11/12/08
Google Uses Searches to Track Flu’s Spread - UPDATED
I don’t know about you, but I tend to self-diagnose. I’m not a hypochondriac (I have a relative who thinks every sore throat is menengitis), but the Internet has certainly made it very easy to type in my symptoms and get a list of possible conditions and treatments (and it’s cheaper than my co-pay).
But, does this make anyone else a little queasy?
SAN FRANCISCO - There is a new common symptom of the flu, in addition to the usual aches, coughs, fevers and sore throats. Turns out a lot of ailing Americans enter phrases like “flu symptoms” into Google and other search engines before they call their doctors.

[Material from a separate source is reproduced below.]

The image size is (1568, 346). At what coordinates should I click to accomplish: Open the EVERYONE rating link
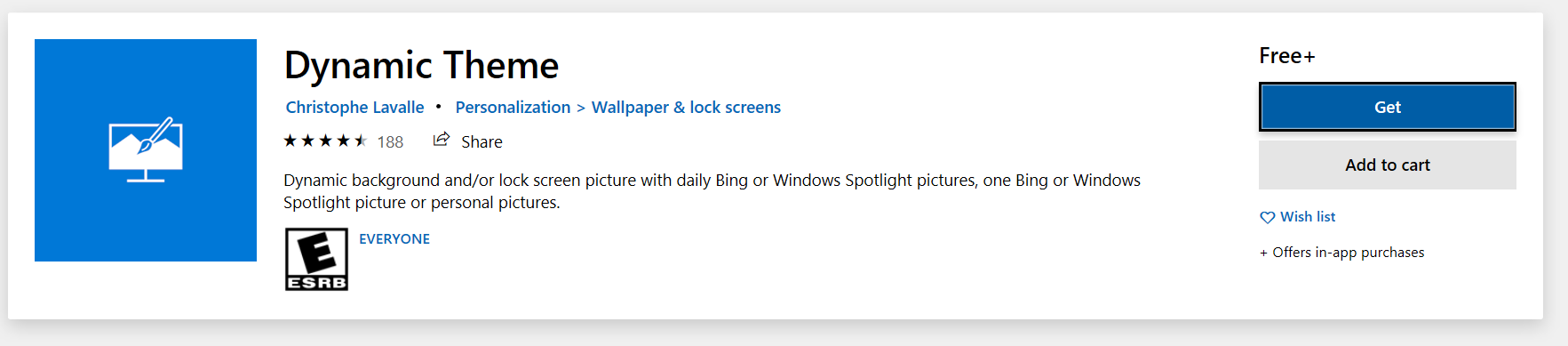pyautogui.click(x=394, y=239)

That simple act, multiplied across millions of keyboards in homes around the country, has given rise to a new early warning system for fast-spreading flu outbreaks, called Google Flu Trends.

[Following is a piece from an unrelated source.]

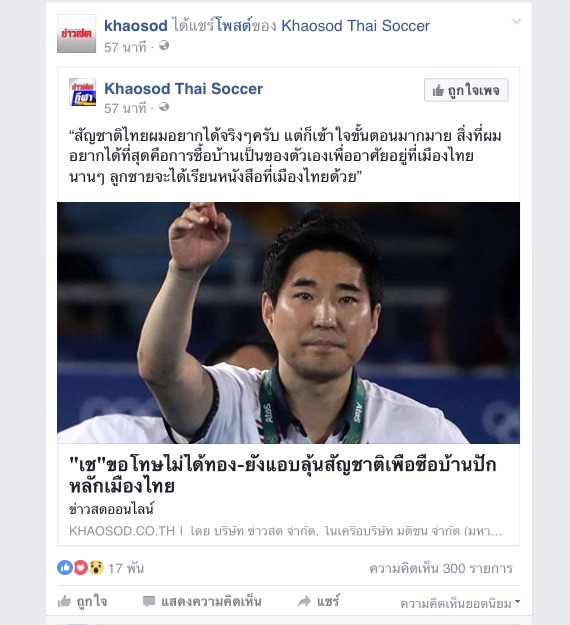Click the globe privacy icon beside the top 57 นาที
Screen dimensions: 570x625
click(x=164, y=46)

Read the whole story in the New York Times. And more from CNN.com:
Google knows that you might do something like that, and it also knows which U.S. state you’re in. Now, it’s putting that information together in a tool that Google says could detect flu outbreaks faster than traditional systems currently in use.
…
Google has also taken into account that people sometimes look for flu-related terms in response to certain news headlines and do not actually have the flu, Ginsberg said. The tool looks for terms that, for example, reflect searches by a person who has chest congestion or wants to buy a thermometer, he said.
…
Flu Trends cannot be used to identify individual users, the company statement said. The search engine relies on aggregated counts, made anonymous, of how often certain search terms occur each week. But every computer connected to the Internet has its own internet protocol address, or IP address, which reveals its location to Google.
The ability to preempt an epidemic and diagnose a population before an outbreak is pretty incredible, though it certainly begs the question of how anonymous and temporarily-stored is this data really?
My stomach hurts a little now. Wonder what it might be. Maybe I’ll just call my doctor.
UPDATE - The New York Times looks at possible privacy risks.